En 2011, une pièce de la collection belge en euro est créée en sa mémoire.
>> Dans son émission "Trésors du commun", Notélé est revenu sur l’histoire exceptionnelle de cette Tournaisienne
Province du Brabant Wallon
8. Nivelles et son square Gabrielle Petit : une héroïne belge de la résistance durant la Première Guerre mondiale
Originaire de Tournai, Gabrielle Petit est une figure des femmes de la résistance belge en 14-18. Infirmière de formation, elle a fait de l’espionnage pour l’Angleterre alliée. Elle sera finalement arrêtée avant d’être tuée à tout juste 23 ans en 1916 à Schaerbeek. Une place porte également son nom à Tournai.

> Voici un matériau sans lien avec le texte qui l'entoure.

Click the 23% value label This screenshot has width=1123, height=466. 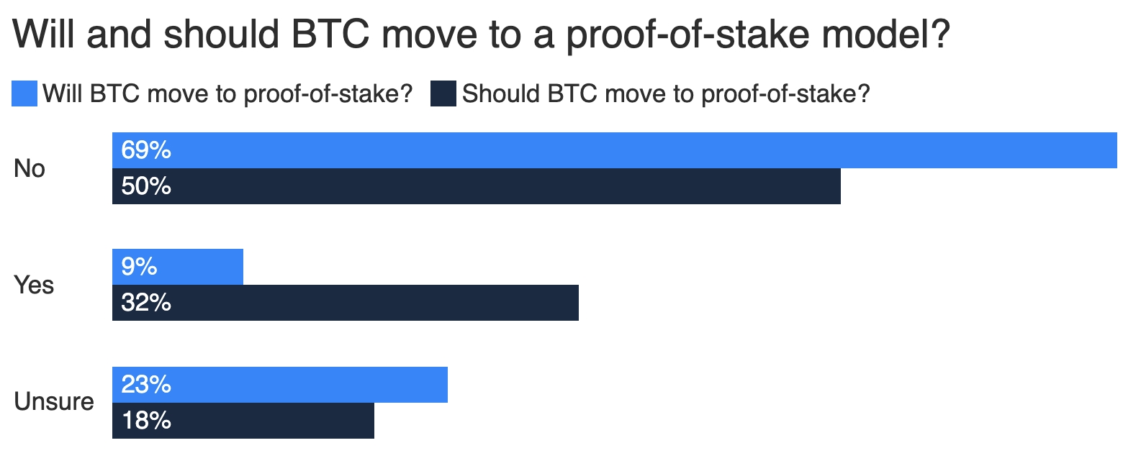146,385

>> Début avril, soit 130 ans après sa naissance, un vibrant hommage lui a été rendu à Tournai : le reportage de Notélé
Gabrielle Petit, héroïne de la résistance belge durant la Première Guerre mondiale.
Gabrielle Petit, héroïne de la résistance belge durant la Première Guerre mondiale. © Droits réservés.
Bruxelles
9. Bruxelles et sa rue Chantal Akerman : la première cinéaste belge à recevoir le prix du meilleur film de tous les temps
Née à Etterbeek, Chantal Akerman est une cinéaste lesbienne, fille de survivant.e.s de la Shoah. Elle décède en 2015. Dans son oeuvre, elle aborde des thématiques LGBT, les relations mère-fille, la sexualité ou encore le judaïsme. Selon Bozar Bruxelles, elle est considérée comme l’une des pionnières du cinéma féministe moderne. Parmi ses films marquants, on retrouve "la Chambre", "Les rendez-vous d’Anna" ou encore "Demain on déménage".

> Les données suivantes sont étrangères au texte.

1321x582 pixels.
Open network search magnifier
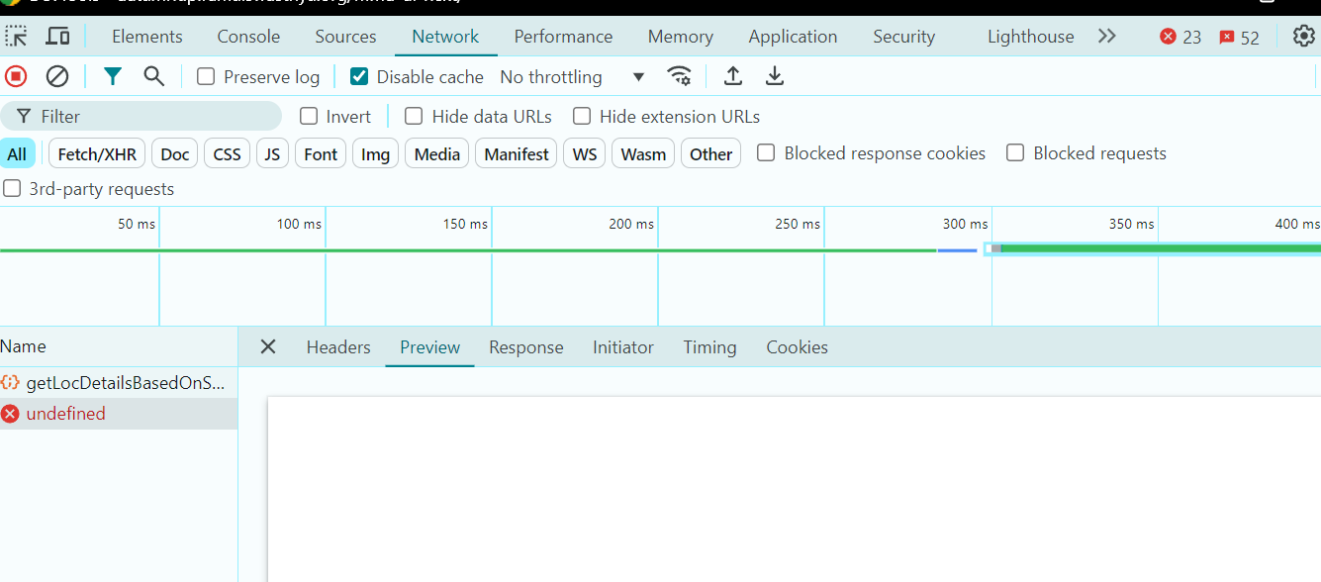click(x=154, y=76)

Chantal Akerman en tournage.
Chantal Akerman en tournage. © Laszlo Ruszka / INA via Getty Images
En décembre 2022, elle devient la première femme à remporter le prix du magazine Sight and Sound qui interroge près de 1500 professionnel.le.s sur ce qu’iels considèrent être le meilleur film de tous les temps. Le concours a lieu tous les dix ans. Pour cette édition 2022, c’est le film "Jeanne Dielman, 23 quai du commerce, 1080 Bruxelles" de Chantal Akerman qui a remporté la victoire.

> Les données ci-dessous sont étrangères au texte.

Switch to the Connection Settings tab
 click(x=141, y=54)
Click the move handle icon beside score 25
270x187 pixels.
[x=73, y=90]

>> En 2021, BX1 avait dressé le portrait de la cinéaste bruxelloise
10. Koekelberg et sa rue Gemba : l’une des femmes victimes de racisme à l’exposition universelle
Selon un article de BX1, la commune de Koekelberg vient d’adopter quatre nouveaux noms de femmes pour ses voiries. Elles devraient bientôt rejoindre le paysage bruxellois. Parmi elles, Madame Gemba, forcée de se promener dans le zoo humain de Tervuren lors de l’exposition universelle de 1897. "L’objectif est de mettre en valeur des femmes méconnues, aux côtés de femmes déjà connues" selon une information de Sudinfo.